[Opening DATA FOR THE TASK section]

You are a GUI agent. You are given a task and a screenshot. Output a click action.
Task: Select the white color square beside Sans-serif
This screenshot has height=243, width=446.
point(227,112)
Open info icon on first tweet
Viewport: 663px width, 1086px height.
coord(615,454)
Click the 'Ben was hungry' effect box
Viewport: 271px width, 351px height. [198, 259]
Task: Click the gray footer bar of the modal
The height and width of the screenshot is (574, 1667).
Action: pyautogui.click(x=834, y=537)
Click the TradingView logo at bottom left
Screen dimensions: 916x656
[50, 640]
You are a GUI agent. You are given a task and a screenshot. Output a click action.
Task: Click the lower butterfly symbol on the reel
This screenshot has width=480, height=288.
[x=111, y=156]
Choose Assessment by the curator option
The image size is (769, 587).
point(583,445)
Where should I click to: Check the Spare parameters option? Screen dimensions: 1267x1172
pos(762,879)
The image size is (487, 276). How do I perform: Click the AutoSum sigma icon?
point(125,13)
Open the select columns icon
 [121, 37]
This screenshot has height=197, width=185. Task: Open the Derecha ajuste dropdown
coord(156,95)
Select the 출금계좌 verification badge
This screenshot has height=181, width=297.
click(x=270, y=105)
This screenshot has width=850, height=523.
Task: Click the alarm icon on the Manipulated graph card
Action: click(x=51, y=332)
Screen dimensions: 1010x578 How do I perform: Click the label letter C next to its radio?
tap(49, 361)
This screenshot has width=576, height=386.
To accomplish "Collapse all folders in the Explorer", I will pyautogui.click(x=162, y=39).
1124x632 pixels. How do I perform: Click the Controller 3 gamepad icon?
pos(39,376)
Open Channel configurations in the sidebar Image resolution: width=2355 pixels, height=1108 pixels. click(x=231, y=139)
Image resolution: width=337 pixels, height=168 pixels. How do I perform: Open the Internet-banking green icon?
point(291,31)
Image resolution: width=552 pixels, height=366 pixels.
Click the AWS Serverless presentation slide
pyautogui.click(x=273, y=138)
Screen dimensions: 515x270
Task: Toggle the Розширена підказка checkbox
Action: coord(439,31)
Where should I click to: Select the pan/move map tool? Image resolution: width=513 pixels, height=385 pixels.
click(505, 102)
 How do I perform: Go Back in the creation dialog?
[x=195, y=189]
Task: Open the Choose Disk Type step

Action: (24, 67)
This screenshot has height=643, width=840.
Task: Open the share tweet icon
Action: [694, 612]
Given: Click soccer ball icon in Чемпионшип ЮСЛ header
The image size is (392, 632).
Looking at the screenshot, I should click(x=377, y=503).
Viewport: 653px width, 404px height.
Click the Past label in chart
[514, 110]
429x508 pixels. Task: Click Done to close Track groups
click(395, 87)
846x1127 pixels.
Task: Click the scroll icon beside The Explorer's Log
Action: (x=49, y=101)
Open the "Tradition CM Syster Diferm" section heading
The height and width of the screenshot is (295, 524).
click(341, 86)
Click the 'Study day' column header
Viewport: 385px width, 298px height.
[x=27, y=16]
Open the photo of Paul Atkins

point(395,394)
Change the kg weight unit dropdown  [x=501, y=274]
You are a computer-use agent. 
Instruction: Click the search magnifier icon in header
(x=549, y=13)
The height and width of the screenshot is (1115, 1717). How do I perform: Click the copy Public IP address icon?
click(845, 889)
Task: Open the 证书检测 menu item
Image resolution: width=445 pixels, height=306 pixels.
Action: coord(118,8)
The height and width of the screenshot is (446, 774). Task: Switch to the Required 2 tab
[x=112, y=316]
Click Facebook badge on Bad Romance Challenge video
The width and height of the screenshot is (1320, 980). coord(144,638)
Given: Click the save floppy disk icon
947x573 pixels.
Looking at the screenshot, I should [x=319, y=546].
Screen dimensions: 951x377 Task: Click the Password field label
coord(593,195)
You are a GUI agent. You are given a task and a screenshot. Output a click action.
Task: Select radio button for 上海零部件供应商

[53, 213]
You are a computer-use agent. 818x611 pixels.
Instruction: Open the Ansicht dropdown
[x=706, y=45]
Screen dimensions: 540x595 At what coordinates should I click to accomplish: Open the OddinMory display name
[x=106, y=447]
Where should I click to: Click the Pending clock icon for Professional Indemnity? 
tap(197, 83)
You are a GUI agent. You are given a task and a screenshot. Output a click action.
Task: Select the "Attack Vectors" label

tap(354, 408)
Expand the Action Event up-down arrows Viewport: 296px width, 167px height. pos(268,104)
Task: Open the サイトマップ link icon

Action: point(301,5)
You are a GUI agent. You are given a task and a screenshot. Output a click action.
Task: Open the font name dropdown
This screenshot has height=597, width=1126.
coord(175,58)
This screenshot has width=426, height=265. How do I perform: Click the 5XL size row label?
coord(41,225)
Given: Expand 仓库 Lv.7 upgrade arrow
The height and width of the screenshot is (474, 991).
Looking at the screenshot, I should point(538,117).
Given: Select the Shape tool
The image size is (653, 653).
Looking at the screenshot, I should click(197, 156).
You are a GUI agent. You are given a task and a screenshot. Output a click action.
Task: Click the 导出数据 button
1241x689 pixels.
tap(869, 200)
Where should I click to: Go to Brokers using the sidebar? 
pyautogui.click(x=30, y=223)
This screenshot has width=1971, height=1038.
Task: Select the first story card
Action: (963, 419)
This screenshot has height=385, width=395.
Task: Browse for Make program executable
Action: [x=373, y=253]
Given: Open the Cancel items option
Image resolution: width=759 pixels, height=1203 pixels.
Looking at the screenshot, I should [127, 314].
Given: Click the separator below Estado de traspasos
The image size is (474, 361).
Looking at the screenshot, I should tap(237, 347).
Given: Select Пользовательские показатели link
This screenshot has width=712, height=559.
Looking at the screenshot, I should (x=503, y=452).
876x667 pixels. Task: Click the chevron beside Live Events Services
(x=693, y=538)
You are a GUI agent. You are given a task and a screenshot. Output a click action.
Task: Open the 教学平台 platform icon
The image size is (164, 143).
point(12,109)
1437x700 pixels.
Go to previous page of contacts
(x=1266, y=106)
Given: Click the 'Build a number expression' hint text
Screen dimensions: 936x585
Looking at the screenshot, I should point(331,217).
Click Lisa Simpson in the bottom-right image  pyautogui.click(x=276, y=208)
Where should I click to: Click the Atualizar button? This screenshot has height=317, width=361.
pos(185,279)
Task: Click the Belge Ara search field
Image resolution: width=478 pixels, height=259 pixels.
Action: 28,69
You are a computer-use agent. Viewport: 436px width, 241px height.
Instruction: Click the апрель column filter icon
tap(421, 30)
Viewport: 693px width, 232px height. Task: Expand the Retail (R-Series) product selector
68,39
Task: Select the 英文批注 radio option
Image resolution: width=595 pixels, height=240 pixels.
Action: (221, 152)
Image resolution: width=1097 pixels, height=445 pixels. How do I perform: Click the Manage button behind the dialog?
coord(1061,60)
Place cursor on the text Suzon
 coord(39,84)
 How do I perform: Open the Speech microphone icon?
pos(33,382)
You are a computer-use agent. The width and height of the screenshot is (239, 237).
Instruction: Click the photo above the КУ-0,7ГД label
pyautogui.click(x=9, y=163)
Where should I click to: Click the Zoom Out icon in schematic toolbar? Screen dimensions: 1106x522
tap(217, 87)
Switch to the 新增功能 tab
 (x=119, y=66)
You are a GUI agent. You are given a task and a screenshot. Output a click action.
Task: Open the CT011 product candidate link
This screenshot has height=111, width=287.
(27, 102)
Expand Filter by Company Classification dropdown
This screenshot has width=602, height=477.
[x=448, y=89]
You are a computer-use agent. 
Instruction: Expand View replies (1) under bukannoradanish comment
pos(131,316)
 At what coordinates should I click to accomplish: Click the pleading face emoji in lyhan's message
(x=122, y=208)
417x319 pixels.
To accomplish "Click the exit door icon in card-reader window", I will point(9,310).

[Closing DATA FOR THE TASK section]

WHAT THE TASK ASKS: Set down only the lines above that fall between the line holding "Open the select columns icon" and the line holding "Open Channel configurations", inclusive, keeping each exact.

TASK RESULT:
Open the select columns icon
 [121, 37]
This screenshot has height=197, width=185. Task: Open the Derecha ajuste dropdown
coord(156,95)
Select the 출금계좌 verification badge
This screenshot has height=181, width=297.
click(x=270, y=105)
This screenshot has width=850, height=523.
Task: Click the alarm icon on the Manipulated graph card
Action: click(x=51, y=332)
Screen dimensions: 1010x578 How do I perform: Click the label letter C next to its radio?
tap(49, 361)
This screenshot has width=576, height=386.
To accomplish "Collapse all folders in the Explorer", I will pyautogui.click(x=162, y=39).
1124x632 pixels. How do I perform: Click the Controller 3 gamepad icon?
pos(39,376)
Open Channel configurations in the sidebar Image resolution: width=2355 pixels, height=1108 pixels. click(x=231, y=139)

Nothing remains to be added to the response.